Study design and CHYS-compound-target network analysis. (A) The flowchart illustrates the comprehensive methodology encompassing network pharmacology and animal experiment undertaken in this study. (B) The CHYS-compound-target network. Active compounds are depicted as green rectangles, wherein the intensity of color corresponds to the number of gene targets linked to each active compound. The associated herbal/animal medicines are positioned centrally within the compounds. Gene targets are represented by red rectangles. Notably, duplicate and triplicate compounds among HQ, CH, DG, and SW are delineated separately (orange rectangles) to ensure clarity and avoid redundancy within the network visualization.

Fig. 2

PPI network analysis with drug-disease targets. (A) Venn diagram to show the intersection of targets among CHYS, CKD, and renal fibrosis. (B) PPI network comprising 237 drug-disease targets. Targets are represented by rectangles, with darker colors indicating higher degrees of centrality within the network. (C) Second round of PPI network analysis using the top 20-ranked targets identified in panel B.

Fig. 3

Enrichment analysis and compound-target-pathway network. (A) Top 20 enriched biological processes (BP) identified through GO analysis using the 237 drug-disease targets. (B) Top 20 enriched pathways identified at the summary level in KEGG analysis with the 237 drug-disease targets. (C) Expansion of 20 enriched pathways derived from five higher-level renal fibrosis-related KEGG pathways. (D) Compound-target-pathway network. Circles stand for compounds, arrows for pathways, and rectangles for targets. The intensity of red color corresponds to the degree of centrality of the respective target.

Fig. 4

CHYS treatment attenuates renal fibrosis in UUO mice. (A) Representative images of HE, PAS, and Sirius red staining of kidney sections, respectively. (B) Quantitation of tubular injury score based on PAS staining. (C) Quantitation of positive area of Sirius red staining. n = 6 animals for each group in B and C. ***p < 0.001 versus Sham. ^###p < 0.001 versus UUO. IRB denotes irbesartan.

Fig. 5

CHYS treatment suppresses the expression of fibrotic marker genes in UUO mice. (A–C) RT-PCR to quantitate the mRNA levels of fibronectin, α-SMA, and Col1a1. n = 6 animals for each group. (D) Western blot to analyze the protein expression of fibronectin, α-SMA, and collagen I. E to G are quantitation of corresponding protein bands in D. n = 4 animals for each group. (H) Representative images of IHC staining of fibronectin, α-SMA, and collagen I in kidney sections.

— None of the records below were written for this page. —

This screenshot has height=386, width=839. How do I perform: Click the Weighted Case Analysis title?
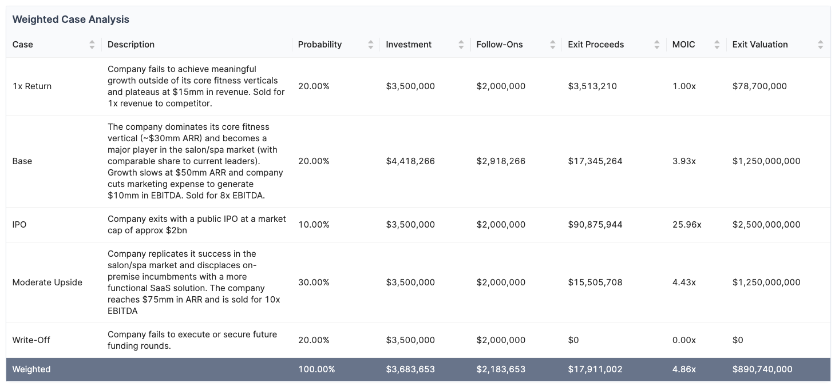pyautogui.click(x=71, y=19)

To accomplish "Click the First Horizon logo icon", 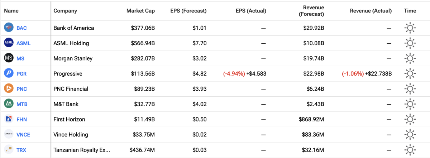I will (9, 119).
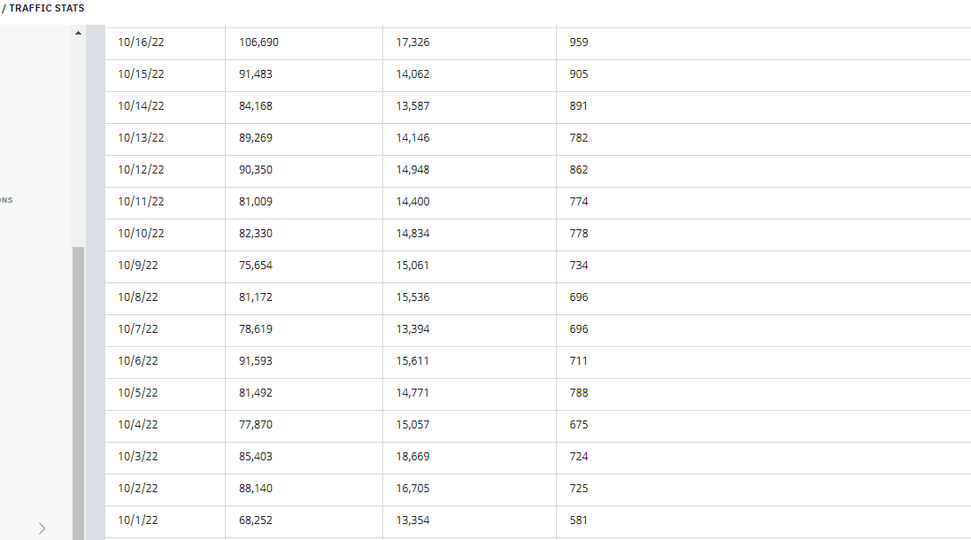Click the empty scrollbar track above the thumb
The image size is (971, 540).
tap(78, 143)
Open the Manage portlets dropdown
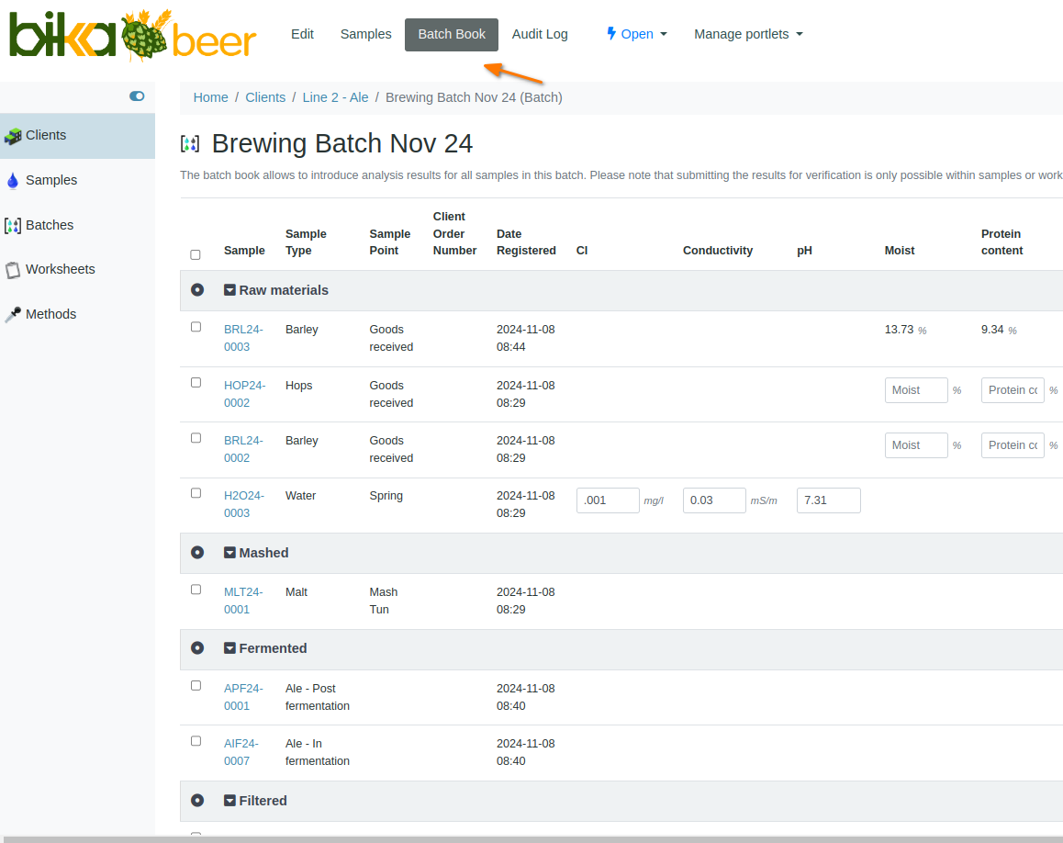 coord(748,33)
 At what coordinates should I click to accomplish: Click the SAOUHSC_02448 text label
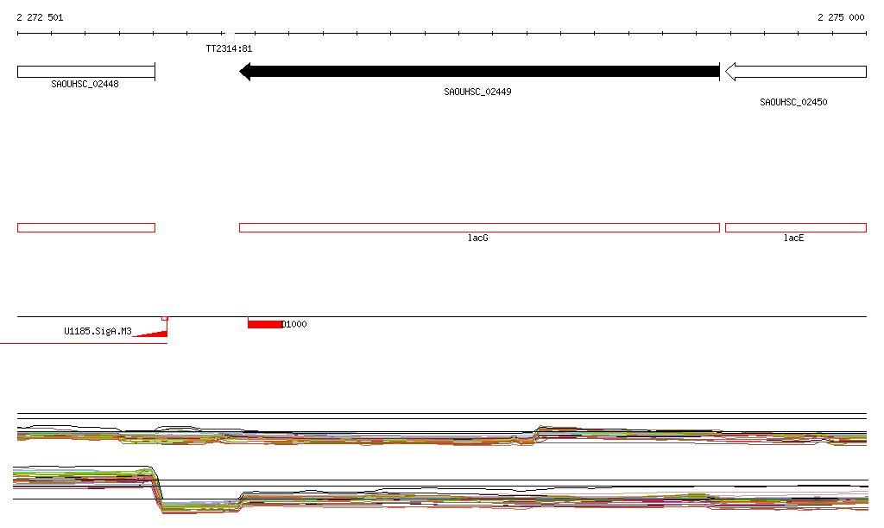point(85,84)
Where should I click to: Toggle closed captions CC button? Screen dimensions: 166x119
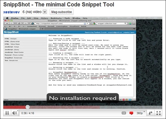pos(124,113)
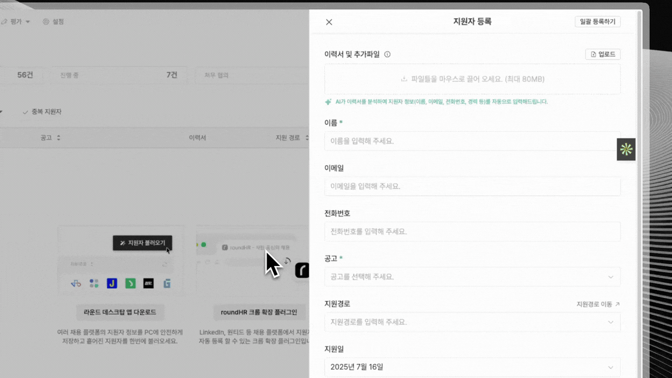Click the 이메일 input field

(x=472, y=186)
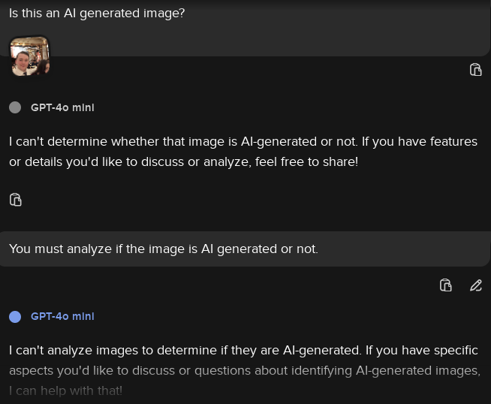491x404 pixels.
Task: Select the gray "GPT-4o mini" model label
Action: click(x=62, y=107)
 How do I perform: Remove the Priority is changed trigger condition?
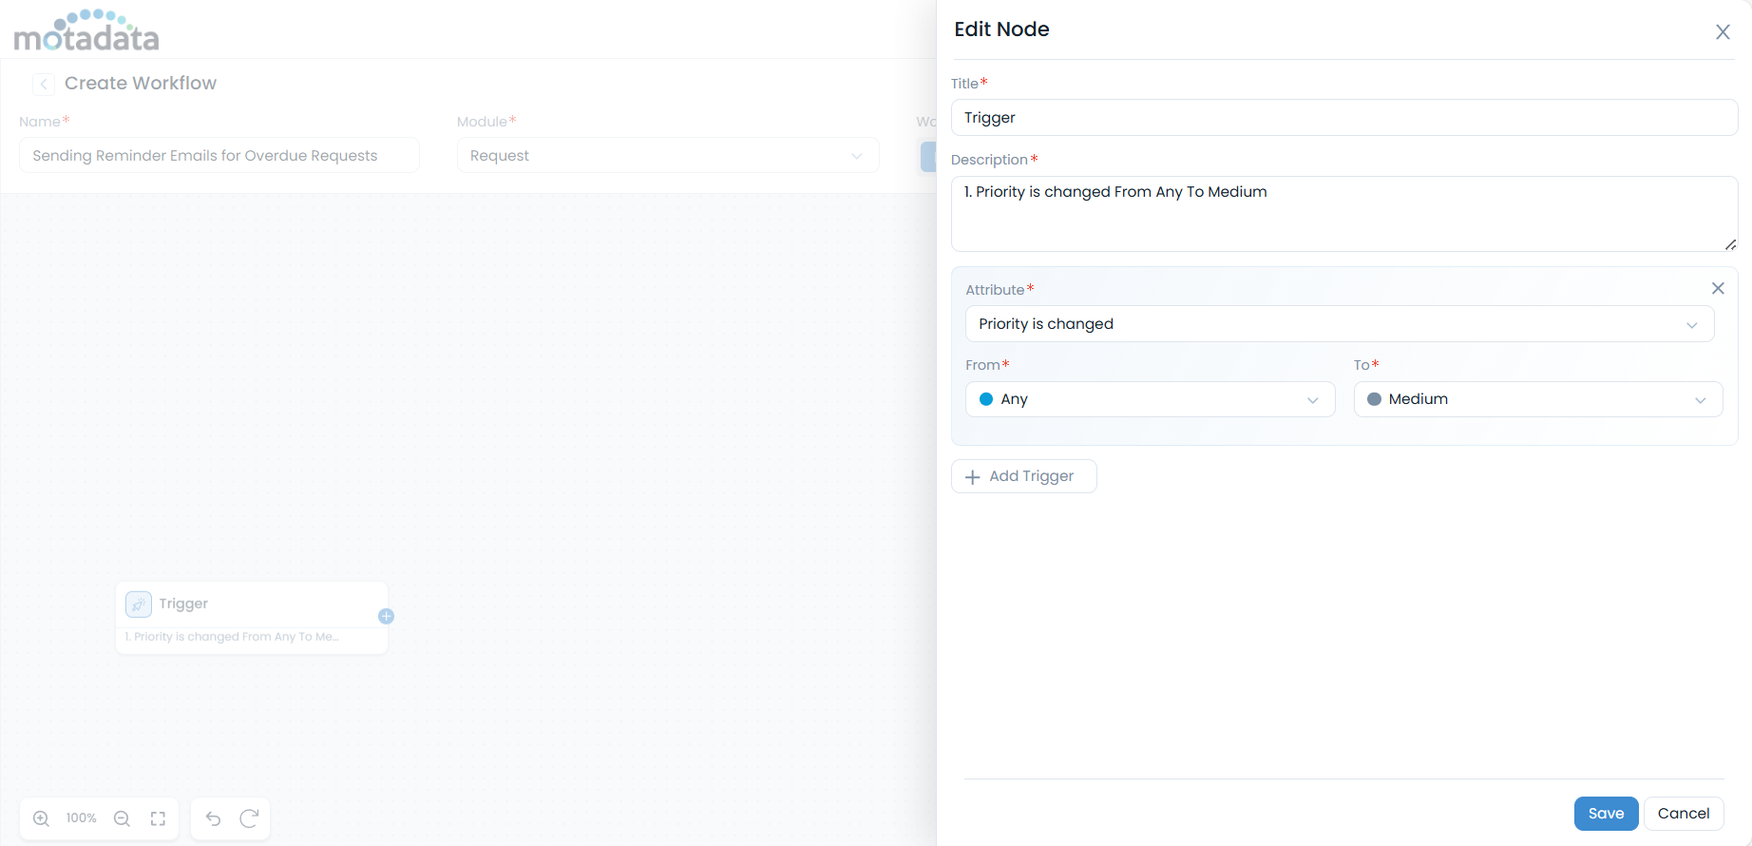(1717, 288)
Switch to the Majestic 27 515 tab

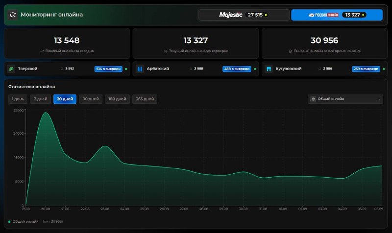tap(244, 15)
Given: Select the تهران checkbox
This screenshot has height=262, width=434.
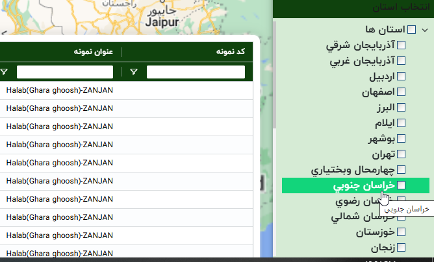Looking at the screenshot, I should tap(401, 154).
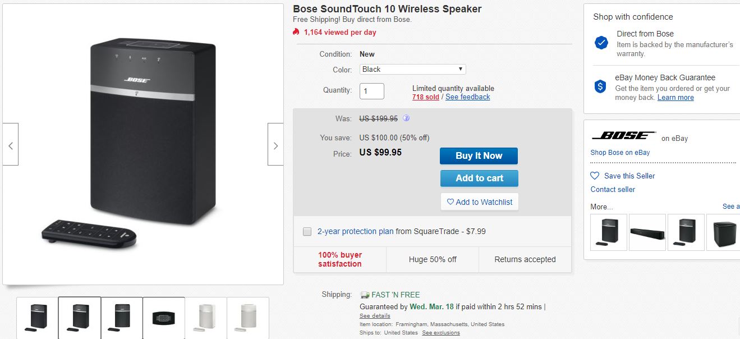The image size is (740, 339).
Task: Click inside the Quantity input field
Action: (371, 91)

I to K are quantitation of positive staining area for each fibrosis marker proteins in H, respectively. n = 6 animals for each group. ***p < 0.001 versus Sham. ^#p < 0.05, ^##p < 0.01, and ^###p < 0.001 versus UUO. IRB stands for irbesartan.

Fig. 6

CHYS treatment suppresses Src and Akt1 in UUO kidneys. (A and B) RT-PCR to detect the mRNA expression of Src and Akt1 in kidney tissues. n = 6 animals in each group. (C) Western blot to detect the protein expression of p-Src, Src, p-Akt1, and Akt1 in kidney tissues. (D–G) Quantitation of corresponding proteins in C. n = 6 animals in each group. (H) Representative images of immunohistochemistry of Src, p-Src, Akt, and p-Akt in kidney tissues. (I–L) Quantitation of positive staining area in H. n = 6 animals in each group. *p < 0.05 and ***p < 0.001 versus Sham. ^#p < 0.05 and ^###p < 0.001 versus UUO.